• [Exercise brief]: Transcribe the data below in full, exactly.

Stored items
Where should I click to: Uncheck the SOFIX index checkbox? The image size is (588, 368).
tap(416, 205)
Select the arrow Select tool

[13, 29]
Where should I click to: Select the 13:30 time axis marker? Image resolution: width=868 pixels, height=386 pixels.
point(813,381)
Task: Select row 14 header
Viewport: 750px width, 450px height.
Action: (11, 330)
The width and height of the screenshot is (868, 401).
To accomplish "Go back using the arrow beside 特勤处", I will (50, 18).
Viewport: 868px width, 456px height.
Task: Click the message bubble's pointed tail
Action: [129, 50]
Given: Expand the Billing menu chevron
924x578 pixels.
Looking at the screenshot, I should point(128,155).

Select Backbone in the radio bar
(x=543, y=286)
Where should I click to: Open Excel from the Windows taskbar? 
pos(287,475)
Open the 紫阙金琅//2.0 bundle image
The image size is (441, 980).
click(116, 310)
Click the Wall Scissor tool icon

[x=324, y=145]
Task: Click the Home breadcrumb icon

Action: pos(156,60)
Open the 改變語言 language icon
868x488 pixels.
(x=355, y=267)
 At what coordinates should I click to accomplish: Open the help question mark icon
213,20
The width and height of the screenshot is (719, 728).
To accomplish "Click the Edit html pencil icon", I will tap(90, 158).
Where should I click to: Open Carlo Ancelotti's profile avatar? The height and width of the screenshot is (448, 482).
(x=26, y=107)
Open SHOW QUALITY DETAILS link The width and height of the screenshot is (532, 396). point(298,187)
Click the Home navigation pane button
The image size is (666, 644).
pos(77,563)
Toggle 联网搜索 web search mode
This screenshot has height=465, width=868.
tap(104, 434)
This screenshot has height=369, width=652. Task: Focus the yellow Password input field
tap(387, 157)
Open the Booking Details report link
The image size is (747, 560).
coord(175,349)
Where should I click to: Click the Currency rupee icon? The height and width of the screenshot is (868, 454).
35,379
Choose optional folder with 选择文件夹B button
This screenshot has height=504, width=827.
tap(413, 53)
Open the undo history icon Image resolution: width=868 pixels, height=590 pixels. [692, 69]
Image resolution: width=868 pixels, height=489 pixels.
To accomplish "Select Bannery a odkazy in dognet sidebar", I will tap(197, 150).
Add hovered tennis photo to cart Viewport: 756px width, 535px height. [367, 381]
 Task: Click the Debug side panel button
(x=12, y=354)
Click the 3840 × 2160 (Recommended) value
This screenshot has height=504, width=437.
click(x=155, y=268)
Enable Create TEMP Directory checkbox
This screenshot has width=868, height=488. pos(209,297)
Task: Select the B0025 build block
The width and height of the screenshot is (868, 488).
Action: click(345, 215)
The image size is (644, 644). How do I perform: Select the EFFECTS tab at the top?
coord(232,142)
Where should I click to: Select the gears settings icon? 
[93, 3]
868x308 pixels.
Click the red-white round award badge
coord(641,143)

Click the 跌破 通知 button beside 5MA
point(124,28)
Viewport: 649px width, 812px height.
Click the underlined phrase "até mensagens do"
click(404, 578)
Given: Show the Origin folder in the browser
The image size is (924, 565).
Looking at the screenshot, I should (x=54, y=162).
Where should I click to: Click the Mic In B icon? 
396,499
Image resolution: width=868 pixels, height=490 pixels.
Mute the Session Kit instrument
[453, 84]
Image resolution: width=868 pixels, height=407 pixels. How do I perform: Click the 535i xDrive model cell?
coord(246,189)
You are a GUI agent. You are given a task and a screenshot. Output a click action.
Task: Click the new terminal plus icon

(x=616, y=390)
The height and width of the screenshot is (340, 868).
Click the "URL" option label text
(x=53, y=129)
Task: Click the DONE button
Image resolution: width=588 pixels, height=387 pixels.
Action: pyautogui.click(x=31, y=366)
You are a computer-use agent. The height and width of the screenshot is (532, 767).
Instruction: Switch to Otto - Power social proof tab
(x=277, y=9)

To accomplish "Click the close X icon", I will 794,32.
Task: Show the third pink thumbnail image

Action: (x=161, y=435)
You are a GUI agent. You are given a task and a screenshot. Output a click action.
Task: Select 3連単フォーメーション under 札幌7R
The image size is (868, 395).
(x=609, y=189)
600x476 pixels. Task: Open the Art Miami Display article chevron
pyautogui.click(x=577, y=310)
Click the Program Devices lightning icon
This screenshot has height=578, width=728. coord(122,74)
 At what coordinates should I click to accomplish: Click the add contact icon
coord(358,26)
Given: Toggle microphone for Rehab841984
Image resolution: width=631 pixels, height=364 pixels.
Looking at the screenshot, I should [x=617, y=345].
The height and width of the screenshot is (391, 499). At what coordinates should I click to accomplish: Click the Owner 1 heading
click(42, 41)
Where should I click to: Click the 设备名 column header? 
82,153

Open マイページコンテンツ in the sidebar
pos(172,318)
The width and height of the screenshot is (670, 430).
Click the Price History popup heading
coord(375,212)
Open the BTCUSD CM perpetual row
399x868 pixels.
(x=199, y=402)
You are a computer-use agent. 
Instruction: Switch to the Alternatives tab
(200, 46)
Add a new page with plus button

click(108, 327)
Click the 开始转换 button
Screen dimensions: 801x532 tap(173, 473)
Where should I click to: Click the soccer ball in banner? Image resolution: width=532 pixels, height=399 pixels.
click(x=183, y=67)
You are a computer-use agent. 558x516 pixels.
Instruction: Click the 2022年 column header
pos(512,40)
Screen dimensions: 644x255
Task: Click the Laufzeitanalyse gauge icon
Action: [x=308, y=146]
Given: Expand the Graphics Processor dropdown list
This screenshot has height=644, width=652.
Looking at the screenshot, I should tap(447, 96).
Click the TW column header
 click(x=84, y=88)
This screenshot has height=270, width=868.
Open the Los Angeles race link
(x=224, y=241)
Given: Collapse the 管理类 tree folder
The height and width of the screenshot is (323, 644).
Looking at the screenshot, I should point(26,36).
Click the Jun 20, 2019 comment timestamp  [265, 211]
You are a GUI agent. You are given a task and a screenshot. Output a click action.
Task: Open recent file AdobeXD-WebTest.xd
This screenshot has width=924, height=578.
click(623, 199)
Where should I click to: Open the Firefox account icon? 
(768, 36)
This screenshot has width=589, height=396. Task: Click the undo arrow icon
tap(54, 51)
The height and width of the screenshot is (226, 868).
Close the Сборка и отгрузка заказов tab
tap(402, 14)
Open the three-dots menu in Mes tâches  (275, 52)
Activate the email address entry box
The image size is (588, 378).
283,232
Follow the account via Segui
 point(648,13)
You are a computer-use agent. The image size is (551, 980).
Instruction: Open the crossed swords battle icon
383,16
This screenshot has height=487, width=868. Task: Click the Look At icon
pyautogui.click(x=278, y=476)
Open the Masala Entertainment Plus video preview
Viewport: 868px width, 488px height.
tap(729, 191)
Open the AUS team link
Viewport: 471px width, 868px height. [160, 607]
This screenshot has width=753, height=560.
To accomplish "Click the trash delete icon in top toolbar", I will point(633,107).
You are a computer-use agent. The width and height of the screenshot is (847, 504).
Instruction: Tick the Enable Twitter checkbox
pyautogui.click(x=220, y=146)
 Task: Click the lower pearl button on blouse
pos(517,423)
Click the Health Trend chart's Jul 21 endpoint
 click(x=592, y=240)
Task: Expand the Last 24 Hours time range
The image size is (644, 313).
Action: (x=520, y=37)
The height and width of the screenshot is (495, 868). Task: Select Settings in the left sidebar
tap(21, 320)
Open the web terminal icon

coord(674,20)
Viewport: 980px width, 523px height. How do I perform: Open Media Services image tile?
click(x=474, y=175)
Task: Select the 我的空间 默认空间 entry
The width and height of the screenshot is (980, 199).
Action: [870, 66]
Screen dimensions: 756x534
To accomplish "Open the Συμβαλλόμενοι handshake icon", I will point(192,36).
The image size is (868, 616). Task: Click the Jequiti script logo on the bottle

• [Result of this exercise]:
Where should I click to: Uncheck the SOFIX index checkbox? The image size is (588, 368).
tap(416, 205)
Select the arrow Select tool

[13, 29]
Where should I click to: Select the 13:30 time axis marker? Image resolution: width=868 pixels, height=386 pixels.
point(813,381)
Task: Select row 14 header
Viewport: 750px width, 450px height.
Action: (11, 330)
The width and height of the screenshot is (868, 401).
To accomplish "Go back using the arrow beside 特勤处", I will (50, 18).
Viewport: 868px width, 456px height.
Task: Click the message bubble's pointed tail
Action: [129, 50]
Given: Expand the Billing menu chevron
924x578 pixels.
Looking at the screenshot, I should point(128,155).

Select Backbone in the radio bar
(x=543, y=286)
Where should I click to: Open Excel from the Windows taskbar? 
pos(287,475)
Open the 紫阙金琅//2.0 bundle image
The image size is (441, 980).
click(116, 310)
Click the Wall Scissor tool icon

[x=324, y=145]
Task: Click the Home breadcrumb icon

Action: pos(156,60)
Open the 改變語言 language icon
868x488 pixels.
(x=355, y=267)
 At what coordinates should I click to accomplish: Open the help question mark icon
213,20
The width and height of the screenshot is (719, 728).
To accomplish "Click the Edit html pencil icon", I will tap(90, 158).
Where should I click to: Open Carlo Ancelotti's profile avatar? The height and width of the screenshot is (448, 482).
(x=26, y=107)
Open SHOW QUALITY DETAILS link The width and height of the screenshot is (532, 396). point(298,187)
Click the Home navigation pane button
The image size is (666, 644).
pos(77,563)
Toggle 联网搜索 web search mode
This screenshot has height=465, width=868.
tap(104, 434)
This screenshot has height=369, width=652. Task: Focus the yellow Password input field
tap(387, 157)
Open the Booking Details report link
The image size is (747, 560).
coord(175,349)
Where should I click to: Click the Currency rupee icon? The height and width of the screenshot is (868, 454).
35,379
Choose optional folder with 选择文件夹B button
This screenshot has height=504, width=827.
tap(413, 53)
Open the undo history icon Image resolution: width=868 pixels, height=590 pixels. [692, 69]
Image resolution: width=868 pixels, height=489 pixels.
To accomplish "Select Bannery a odkazy in dognet sidebar", I will tap(197, 150).
Add hovered tennis photo to cart Viewport: 756px width, 535px height. [367, 381]
 Task: Click the Debug side panel button
(x=12, y=354)
Click the 3840 × 2160 (Recommended) value
This screenshot has height=504, width=437.
click(x=155, y=268)
Enable Create TEMP Directory checkbox
This screenshot has width=868, height=488. pos(209,297)
Task: Select the B0025 build block
The width and height of the screenshot is (868, 488).
Action: click(345, 215)
The image size is (644, 644). How do I perform: Select the EFFECTS tab at the top?
coord(232,142)
Where should I click to: Select the gears settings icon? 
[93, 3]
868x308 pixels.
Click the red-white round award badge
coord(641,143)

Click the 跌破 通知 button beside 5MA
point(124,28)
Viewport: 649px width, 812px height.
Click the underlined phrase "até mensagens do"
click(404, 578)
Given: Show the Origin folder in the browser
The image size is (924, 565).
Looking at the screenshot, I should (x=54, y=162).
Where should I click to: Click the Mic In B icon? 
396,499
Image resolution: width=868 pixels, height=490 pixels.
Mute the Session Kit instrument
[453, 84]
Image resolution: width=868 pixels, height=407 pixels. How do I perform: Click the 535i xDrive model cell?
coord(246,189)
You are a GUI agent. You are given a task and a screenshot. Output a click action.
Task: Click the new terminal plus icon

(x=616, y=390)
The height and width of the screenshot is (340, 868).
Click the "URL" option label text
(x=53, y=129)
Task: Click the DONE button
Image resolution: width=588 pixels, height=387 pixels.
Action: pyautogui.click(x=31, y=366)
You are a computer-use agent. The height and width of the screenshot is (532, 767).
Instruction: Switch to Otto - Power social proof tab
(x=277, y=9)

To accomplish "Click the close X icon", I will 794,32.
Task: Show the third pink thumbnail image

Action: (x=161, y=435)
You are a GUI agent. You are given a task and a screenshot. Output a click action.
Task: Select 3連単フォーメーション under 札幌7R
The image size is (868, 395).
(x=609, y=189)
600x476 pixels. Task: Open the Art Miami Display article chevron
pyautogui.click(x=577, y=310)
Click the Program Devices lightning icon
This screenshot has height=578, width=728. coord(122,74)
 At what coordinates should I click to accomplish: Click the add contact icon
coord(358,26)
Given: Toggle microphone for Rehab841984
Image resolution: width=631 pixels, height=364 pixels.
Looking at the screenshot, I should [x=617, y=345].
The height and width of the screenshot is (391, 499). At what coordinates should I click to accomplish: Click the Owner 1 heading
click(42, 41)
Where should I click to: Click the 设备名 column header? 
82,153

Open マイページコンテンツ in the sidebar
pos(172,318)
The width and height of the screenshot is (670, 430).
Click the Price History popup heading
coord(375,212)
Open the BTCUSD CM perpetual row
399x868 pixels.
(x=199, y=402)
You are a computer-use agent. 
Instruction: Switch to the Alternatives tab
(200, 46)
Add a new page with plus button

click(108, 327)
Click the 开始转换 button
Screen dimensions: 801x532 tap(173, 473)
Where should I click to: Click the soccer ball in banner? Image resolution: width=532 pixels, height=399 pixels.
click(x=183, y=67)
You are a computer-use agent. 558x516 pixels.
Instruction: Click the 2022年 column header
pos(512,40)
Screen dimensions: 644x255
Task: Click the Laufzeitanalyse gauge icon
Action: [x=308, y=146]
Given: Expand the Graphics Processor dropdown list
This screenshot has height=644, width=652.
Looking at the screenshot, I should tap(447, 96).
Click the TW column header
 click(x=84, y=88)
This screenshot has height=270, width=868.
Open the Los Angeles race link
(x=224, y=241)
Given: Collapse the 管理类 tree folder
The height and width of the screenshot is (323, 644).
Looking at the screenshot, I should point(26,36).
Click the Jun 20, 2019 comment timestamp  [265, 211]
You are a GUI agent. You are given a task and a screenshot. Output a click action.
Task: Open recent file AdobeXD-WebTest.xd
This screenshot has width=924, height=578.
click(623, 199)
Where should I click to: Open the Firefox account icon? 
(768, 36)
This screenshot has width=589, height=396. Task: Click the undo arrow icon
tap(54, 51)
The height and width of the screenshot is (226, 868).
Close the Сборка и отгрузка заказов tab
tap(402, 14)
Open the three-dots menu in Mes tâches  (275, 52)
Activate the email address entry box
The image size is (588, 378).
283,232
Follow the account via Segui
 point(648,13)
You are a computer-use agent. The image size is (551, 980).
Instruction: Open the crossed swords battle icon
383,16
This screenshot has height=487, width=868. Task: Click the Look At icon
pyautogui.click(x=278, y=476)
Open the Masala Entertainment Plus video preview
Viewport: 868px width, 488px height.
tap(729, 191)
Open the AUS team link
Viewport: 471px width, 868px height. [160, 607]
This screenshot has width=753, height=560.
To accomplish "Click the trash delete icon in top toolbar", I will point(633,107).
You are a computer-use agent. The width and height of the screenshot is (847, 504).
Instruction: Tick the Enable Twitter checkbox
pyautogui.click(x=220, y=146)
 Task: Click the lower pearl button on blouse
pos(517,423)
Click the Health Trend chart's Jul 21 endpoint
 click(x=592, y=240)
Task: Expand the Last 24 Hours time range
The image size is (644, 313).
Action: (x=520, y=37)
The height and width of the screenshot is (495, 868). Task: Select Settings in the left sidebar
tap(21, 320)
Open the web terminal icon

coord(674,20)
Viewport: 980px width, 523px height. How do I perform: Open Media Services image tile?
click(x=474, y=175)
Task: Select the 我的空间 默认空间 entry
The width and height of the screenshot is (980, 199).
Action: [870, 66]
Screen dimensions: 756x534
To accomplish "Open the Συμβαλλόμενοι handshake icon", I will point(192,36).
The image size is (868, 616). Task: Click the Jequiti script logo on the bottle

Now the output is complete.